= Records =
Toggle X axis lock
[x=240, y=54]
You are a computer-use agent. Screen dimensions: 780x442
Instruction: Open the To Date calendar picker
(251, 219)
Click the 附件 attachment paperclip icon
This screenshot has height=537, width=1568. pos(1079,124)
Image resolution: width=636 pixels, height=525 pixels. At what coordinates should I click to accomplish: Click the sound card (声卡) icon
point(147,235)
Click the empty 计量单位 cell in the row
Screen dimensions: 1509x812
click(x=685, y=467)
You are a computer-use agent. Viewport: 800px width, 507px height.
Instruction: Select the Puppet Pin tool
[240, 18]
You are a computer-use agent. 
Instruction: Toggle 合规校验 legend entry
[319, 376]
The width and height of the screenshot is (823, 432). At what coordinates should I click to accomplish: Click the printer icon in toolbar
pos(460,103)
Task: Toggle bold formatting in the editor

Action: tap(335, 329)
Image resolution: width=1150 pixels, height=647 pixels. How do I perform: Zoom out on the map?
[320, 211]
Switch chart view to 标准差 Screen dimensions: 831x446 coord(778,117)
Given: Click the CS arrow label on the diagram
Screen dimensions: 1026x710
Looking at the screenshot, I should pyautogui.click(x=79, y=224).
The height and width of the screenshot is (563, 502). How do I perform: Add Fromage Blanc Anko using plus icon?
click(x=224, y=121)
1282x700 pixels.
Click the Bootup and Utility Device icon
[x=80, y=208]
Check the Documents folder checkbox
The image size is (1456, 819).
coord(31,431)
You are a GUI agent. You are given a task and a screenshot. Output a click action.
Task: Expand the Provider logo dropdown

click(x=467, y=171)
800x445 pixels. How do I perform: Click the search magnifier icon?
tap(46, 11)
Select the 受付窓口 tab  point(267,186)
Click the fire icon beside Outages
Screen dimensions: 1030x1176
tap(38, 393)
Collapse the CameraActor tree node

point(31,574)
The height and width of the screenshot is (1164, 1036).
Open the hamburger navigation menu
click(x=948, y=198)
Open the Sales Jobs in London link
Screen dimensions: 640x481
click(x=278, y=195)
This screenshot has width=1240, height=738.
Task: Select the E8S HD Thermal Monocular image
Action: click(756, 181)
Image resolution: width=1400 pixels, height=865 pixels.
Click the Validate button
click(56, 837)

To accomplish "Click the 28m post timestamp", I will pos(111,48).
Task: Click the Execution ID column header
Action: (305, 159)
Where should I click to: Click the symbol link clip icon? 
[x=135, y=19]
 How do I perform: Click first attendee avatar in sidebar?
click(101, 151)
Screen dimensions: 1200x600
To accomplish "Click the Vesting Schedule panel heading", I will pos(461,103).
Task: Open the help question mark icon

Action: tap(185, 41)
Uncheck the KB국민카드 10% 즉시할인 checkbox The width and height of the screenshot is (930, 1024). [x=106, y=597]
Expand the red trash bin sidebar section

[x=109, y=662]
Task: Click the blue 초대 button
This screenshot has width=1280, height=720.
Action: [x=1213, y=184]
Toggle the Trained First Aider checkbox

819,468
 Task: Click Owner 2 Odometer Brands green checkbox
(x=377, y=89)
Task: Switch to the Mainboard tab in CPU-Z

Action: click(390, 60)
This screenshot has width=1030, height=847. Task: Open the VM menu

= Task prompt =
A faithful, word-for-word transcript of the material above is the required answer.

= Your solution =
Toggle X axis lock
[x=240, y=54]
You are a computer-use agent. Screen dimensions: 780x442
Instruction: Open the To Date calendar picker
(251, 219)
Click the 附件 attachment paperclip icon
This screenshot has height=537, width=1568. pos(1079,124)
Image resolution: width=636 pixels, height=525 pixels. At what coordinates should I click to accomplish: Click the sound card (声卡) icon
point(147,235)
Click the empty 计量单位 cell in the row
Screen dimensions: 1509x812
click(x=685, y=467)
You are a computer-use agent. Viewport: 800px width, 507px height.
Instruction: Select the Puppet Pin tool
[240, 18]
You are a computer-use agent. 
Instruction: Toggle 合规校验 legend entry
[319, 376]
The width and height of the screenshot is (823, 432). At what coordinates should I click to accomplish: Click the printer icon in toolbar
pos(460,103)
Task: Toggle bold formatting in the editor

Action: tap(335, 329)
Image resolution: width=1150 pixels, height=647 pixels. How do I perform: Zoom out on the map?
[320, 211]
Switch chart view to 标准差 Screen dimensions: 831x446 coord(778,117)
Given: Click the CS arrow label on the diagram
Screen dimensions: 1026x710
Looking at the screenshot, I should pyautogui.click(x=79, y=224).
The height and width of the screenshot is (563, 502). How do I perform: Add Fromage Blanc Anko using plus icon?
click(x=224, y=121)
1282x700 pixels.
Click the Bootup and Utility Device icon
[x=80, y=208]
Check the Documents folder checkbox
The image size is (1456, 819).
coord(31,431)
You are a GUI agent. You are given a task and a screenshot. Output a click action.
Task: Expand the Provider logo dropdown

click(x=467, y=171)
800x445 pixels. How do I perform: Click the search magnifier icon?
tap(46, 11)
Select the 受付窓口 tab  point(267,186)
Click the fire icon beside Outages
Screen dimensions: 1030x1176
tap(38, 393)
Collapse the CameraActor tree node

point(31,574)
The height and width of the screenshot is (1164, 1036).
Open the hamburger navigation menu
click(x=948, y=198)
Open the Sales Jobs in London link
Screen dimensions: 640x481
click(x=278, y=195)
This screenshot has width=1240, height=738.
Task: Select the E8S HD Thermal Monocular image
Action: click(756, 181)
Image resolution: width=1400 pixels, height=865 pixels.
Click the Validate button
click(56, 837)

To accomplish "Click the 28m post timestamp", I will pos(111,48).
Task: Click the Execution ID column header
Action: (305, 159)
Where should I click to: Click the symbol link clip icon? 
[x=135, y=19]
 How do I perform: Click first attendee avatar in sidebar?
click(101, 151)
Screen dimensions: 1200x600
To accomplish "Click the Vesting Schedule panel heading", I will pos(461,103).
Task: Open the help question mark icon

Action: tap(185, 41)
Uncheck the KB국민카드 10% 즉시할인 checkbox The width and height of the screenshot is (930, 1024). [x=106, y=597]
Expand the red trash bin sidebar section

[x=109, y=662]
Task: Click the blue 초대 button
This screenshot has width=1280, height=720.
Action: [x=1213, y=184]
Toggle the Trained First Aider checkbox

819,468
 Task: Click Owner 2 Odometer Brands green checkbox
(x=377, y=89)
Task: Switch to the Mainboard tab in CPU-Z

Action: click(390, 60)
This screenshot has width=1030, height=847. Task: Open the VM menu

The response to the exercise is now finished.